Tax cut isn't anything to be grateful for
By Barbara Anderson

I know it's summer and maybe you just want to be left alone. OK, but at least tell me you aren't pathetically grateful that politicians are offering to let you keep a sample of your own money.

I really can't bear to see taxpayers sitting up begging like dogs, or worse, lying on their backs with their paws in the air, grateful for a little attention from their masters. Wag, wag, lick, lick.

The fact is, you're not being offered much. Not only does the legislature pass a tax cut that is canceled by an increase in the same tax in the same bill, it generously offers us another tax cut that we could have passed ourselves on the November ballot. Then it calls this combination the "Biggest Tax Cut In State History," hereafter referred to as the BTCISH, and waits for us to wag our tails in gratitude.

First, legislators double the personal income tax exemption.  This is long overdue because, unlike the federal exemption, the Massachusetts exemption is not adjusted for inflation, and each year it loses value.
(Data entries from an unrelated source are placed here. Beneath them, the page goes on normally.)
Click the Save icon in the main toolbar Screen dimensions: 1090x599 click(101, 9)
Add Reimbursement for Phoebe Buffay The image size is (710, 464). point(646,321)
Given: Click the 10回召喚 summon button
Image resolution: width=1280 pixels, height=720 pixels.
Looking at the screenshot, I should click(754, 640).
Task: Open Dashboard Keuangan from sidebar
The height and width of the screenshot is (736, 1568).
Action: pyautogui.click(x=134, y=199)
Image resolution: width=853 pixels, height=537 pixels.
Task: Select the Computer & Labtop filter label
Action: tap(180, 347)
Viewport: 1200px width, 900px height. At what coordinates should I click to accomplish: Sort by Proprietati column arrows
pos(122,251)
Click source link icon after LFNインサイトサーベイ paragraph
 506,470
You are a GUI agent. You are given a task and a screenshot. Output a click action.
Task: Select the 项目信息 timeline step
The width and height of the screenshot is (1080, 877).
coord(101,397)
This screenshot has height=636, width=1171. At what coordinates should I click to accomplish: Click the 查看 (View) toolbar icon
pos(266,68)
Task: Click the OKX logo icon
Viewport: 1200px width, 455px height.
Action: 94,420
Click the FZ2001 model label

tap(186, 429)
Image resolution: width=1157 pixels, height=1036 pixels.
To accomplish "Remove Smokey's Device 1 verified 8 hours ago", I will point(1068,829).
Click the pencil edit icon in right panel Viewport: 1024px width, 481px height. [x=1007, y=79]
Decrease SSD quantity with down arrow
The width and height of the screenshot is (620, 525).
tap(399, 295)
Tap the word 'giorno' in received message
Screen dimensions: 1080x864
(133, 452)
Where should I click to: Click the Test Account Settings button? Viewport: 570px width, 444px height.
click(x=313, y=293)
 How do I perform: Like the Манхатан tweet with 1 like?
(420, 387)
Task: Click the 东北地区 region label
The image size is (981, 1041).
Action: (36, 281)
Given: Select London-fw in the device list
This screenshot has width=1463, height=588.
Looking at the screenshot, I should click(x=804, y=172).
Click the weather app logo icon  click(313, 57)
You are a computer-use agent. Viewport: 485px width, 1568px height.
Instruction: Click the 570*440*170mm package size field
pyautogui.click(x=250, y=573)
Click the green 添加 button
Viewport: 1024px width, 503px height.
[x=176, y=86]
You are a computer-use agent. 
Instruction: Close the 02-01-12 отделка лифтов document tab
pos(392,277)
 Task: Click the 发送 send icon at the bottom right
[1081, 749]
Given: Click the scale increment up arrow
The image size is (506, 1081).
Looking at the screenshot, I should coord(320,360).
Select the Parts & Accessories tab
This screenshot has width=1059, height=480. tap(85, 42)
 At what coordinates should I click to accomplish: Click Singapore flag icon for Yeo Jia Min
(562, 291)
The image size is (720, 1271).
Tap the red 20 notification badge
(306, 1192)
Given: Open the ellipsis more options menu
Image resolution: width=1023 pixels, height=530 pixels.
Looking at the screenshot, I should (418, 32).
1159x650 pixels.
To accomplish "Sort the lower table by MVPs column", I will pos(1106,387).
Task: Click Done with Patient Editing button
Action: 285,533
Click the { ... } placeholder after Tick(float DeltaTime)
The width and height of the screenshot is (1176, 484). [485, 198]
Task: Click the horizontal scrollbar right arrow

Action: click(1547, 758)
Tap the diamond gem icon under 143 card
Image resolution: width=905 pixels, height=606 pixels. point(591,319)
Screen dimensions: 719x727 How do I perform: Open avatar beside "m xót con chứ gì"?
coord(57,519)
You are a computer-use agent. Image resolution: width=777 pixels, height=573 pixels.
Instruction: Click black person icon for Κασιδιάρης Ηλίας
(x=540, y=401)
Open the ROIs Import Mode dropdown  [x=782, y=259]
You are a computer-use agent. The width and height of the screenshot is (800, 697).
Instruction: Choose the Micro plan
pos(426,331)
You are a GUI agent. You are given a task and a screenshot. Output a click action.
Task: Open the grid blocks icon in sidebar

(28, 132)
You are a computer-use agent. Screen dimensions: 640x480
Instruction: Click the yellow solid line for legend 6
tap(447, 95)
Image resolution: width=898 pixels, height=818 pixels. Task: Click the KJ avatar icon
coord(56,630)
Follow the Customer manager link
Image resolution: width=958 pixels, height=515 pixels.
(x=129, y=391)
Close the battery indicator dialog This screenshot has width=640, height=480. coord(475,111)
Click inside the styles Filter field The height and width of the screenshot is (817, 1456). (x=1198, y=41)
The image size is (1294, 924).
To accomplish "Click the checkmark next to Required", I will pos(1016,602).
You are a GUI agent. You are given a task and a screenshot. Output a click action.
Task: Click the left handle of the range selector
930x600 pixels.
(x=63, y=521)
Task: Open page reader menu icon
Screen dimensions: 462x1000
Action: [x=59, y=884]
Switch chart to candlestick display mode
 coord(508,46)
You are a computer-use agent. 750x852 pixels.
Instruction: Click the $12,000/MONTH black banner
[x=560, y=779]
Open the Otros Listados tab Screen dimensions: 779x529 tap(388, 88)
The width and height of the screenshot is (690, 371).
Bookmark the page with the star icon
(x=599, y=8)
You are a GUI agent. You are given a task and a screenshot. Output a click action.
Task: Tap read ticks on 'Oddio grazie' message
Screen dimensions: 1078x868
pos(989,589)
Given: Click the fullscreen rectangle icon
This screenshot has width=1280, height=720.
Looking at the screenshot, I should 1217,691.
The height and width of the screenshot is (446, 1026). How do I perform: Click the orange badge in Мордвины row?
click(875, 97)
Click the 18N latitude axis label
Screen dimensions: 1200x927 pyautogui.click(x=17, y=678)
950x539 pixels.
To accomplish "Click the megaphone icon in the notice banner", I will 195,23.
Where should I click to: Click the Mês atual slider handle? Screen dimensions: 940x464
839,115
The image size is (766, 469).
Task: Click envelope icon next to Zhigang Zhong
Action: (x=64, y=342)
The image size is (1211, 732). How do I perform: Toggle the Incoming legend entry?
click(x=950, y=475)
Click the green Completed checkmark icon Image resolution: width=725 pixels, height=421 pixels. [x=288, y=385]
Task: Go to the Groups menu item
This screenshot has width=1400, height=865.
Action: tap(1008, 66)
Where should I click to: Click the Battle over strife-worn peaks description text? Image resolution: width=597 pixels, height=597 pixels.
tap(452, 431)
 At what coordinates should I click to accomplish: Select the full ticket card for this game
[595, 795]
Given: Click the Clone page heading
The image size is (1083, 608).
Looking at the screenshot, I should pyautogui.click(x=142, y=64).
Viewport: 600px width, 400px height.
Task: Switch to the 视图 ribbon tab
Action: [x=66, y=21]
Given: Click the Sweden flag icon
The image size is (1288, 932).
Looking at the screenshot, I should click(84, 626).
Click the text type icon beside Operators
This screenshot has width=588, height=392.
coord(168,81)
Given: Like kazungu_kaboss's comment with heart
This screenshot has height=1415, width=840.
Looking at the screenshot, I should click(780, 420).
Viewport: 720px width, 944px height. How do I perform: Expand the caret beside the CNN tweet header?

Next, legislators cut the 12 percent rate on savings and investment income to the same rate as wage and salary income. This is sweet of them, but this ratecut has already been certified as an initiative petition and we can do it without their help.

The rate on wage income will not be cut at all. With its refusal even to begin a phase-down from the present 5.95 percent, the legislature sends a defiant message that it has no intention of ever restoring the 5 percent rate as it promised when the increase was passed in 1989. Wag, wag, lick, lick.

Then we read the part about the tax increase.

The BTCISH lifts the cap on the state "rainy day" fund, which, when it is full, flows into the tax reduction fund and is returned to the taxpayer with an increase in the personal exemption. This year we taxpayers should get about $475 million from this fund -- more than the $423 million we get from the personal exemption in the BTCISH -- but the tax package keeps that money in the "rainy day" fund instead, thereby giving us a net reduction this year in our potential personal exemption.

There are other small, mostly overdue tax cuts, but because the "rainy day' fund tax increase is more permanent than anything else in the bill, and the investment rate cut is on the ballot, we rate BTCISH an overall negative.

It's like someone stealing my cookie, then offering to give me half back. I want to tell him he can keep the cookie and hopefully, choke on it; on the other hand, I really would like a taste. Then I find out that the thief is only returning crumbs.

Since I was hanging around the State House on the day the tax package was announced, I dropped by gubernatorial candidate Brian Donnelly's press conference about the state surplus. He said that we should all be better human beings and give my cookie to the needy. I was glad I hadn't eaten any cookies lately, or I'd have needed an airplane-style cookie bag.

Later I saw Scott Harshbarger on TV, offering my cookie to cities and towns. At least Pat McGovern once acknowledged that the cookie was originally mine, and offered to give it back one small piece a year. Governor Cellucci tried to get the whole cookie, but settled for crumbs.

Actually, all the Legislative Republicans, along with the Democrats, voted for the crumbs and the tax increase, with the exception of Senator Robert Hedlund, R-Weymouth. He, like Treasurer Joe Malone, wants the state surplus returned to the taxpayers who created it with the extra .95 percent on the income tax rate.

At least there are two people on Beacon Hill who don't roll over and play dead when the taxpayers need a watchdog. Meanwhile, the BTCISH dog do hunt: the surplus stays in the "rainy day" slush fund, the income tax rollback promise stays broken and taxpayers I suppose are grateful for small tax cuts.

Guess that's just the way the cookie crumbles. Wag, wag, lick, lick.

Barbara Anderson is co-director of Citizens for Limited Taxation and Government.